Christian or Family Symbols? The Drawings on the Ceiling of Las Trampas Chapel, New Mexico

Saturday, January 6, 2018: 10:50 AM
Columbia 8 (Washington Hilton)
Danna Alexandra Levin-Rojo, Universidad Autónoma Metropolitana–Azcapotzalco
The wooden ceiling of the small Chapel of San José de Gracia de las Trampas, built between 1760 and 1764 in the Santo Tomás Apóstol del Rio de las Trampas Land Grant community, in northern New Mexico, is covered with a series of hand-painted designs that are reminiscent of the Testerian catechisms used by Franciscan missionaries to convert native peoples in sixteenth century New Spain.
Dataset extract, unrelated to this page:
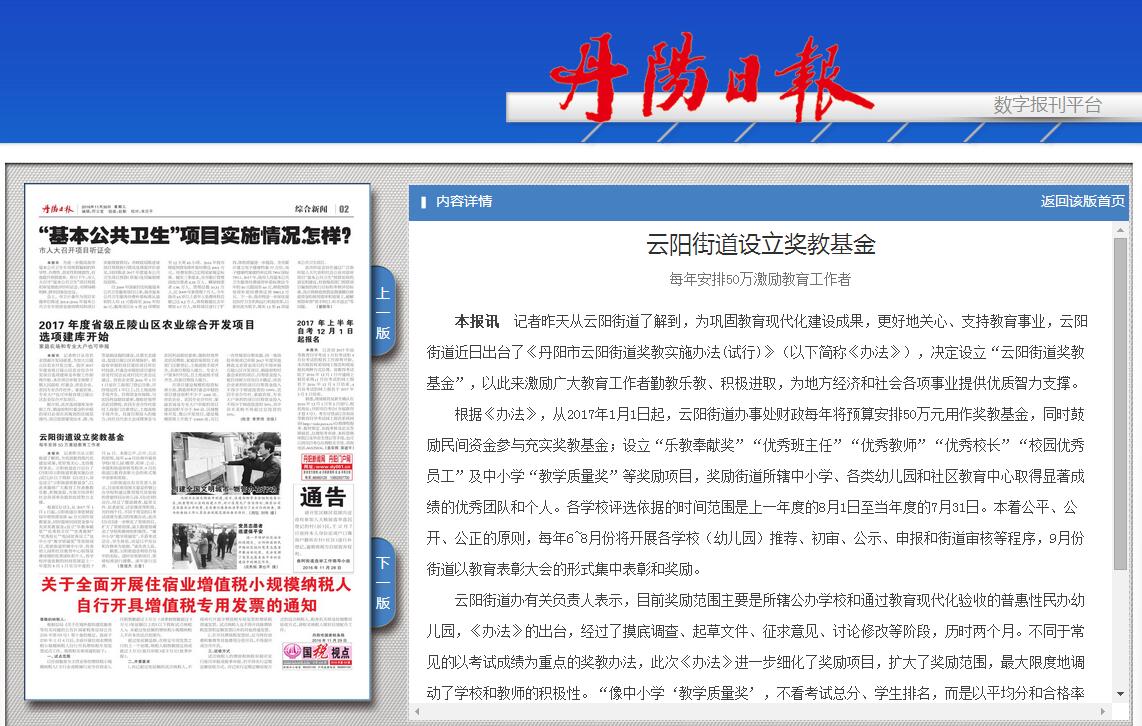Image resolution: width=1142 pixels, height=726 pixels.
Task: Click the 综合新闻 02 section label
Action: pos(322,209)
This type of document used images inspired in the system of indigenous picture writing to depict Christian concepts and passages of the Bible in order to teach Indian converts the Catholic faith. Some authors affirm the drawings in the ceiling of Las Trampas church are “family symbols of the twelve founding families” of the village, who arrived as settlers of a land grant issued in 1751 by the governor of New Mexico to serve as a buffer community against Comanche, Ute, and Apache raids in the region, but they provide no evidence. This paper will present the results of a field survey aimed at explaining the meaning and significance of the Trampas drawings, based on interviews with members of the Trampas community whom I met in different field-work periods since 2004. It will examine the possibility that these drawings can be approached using the Testeriano catechisms as a model for interpretation.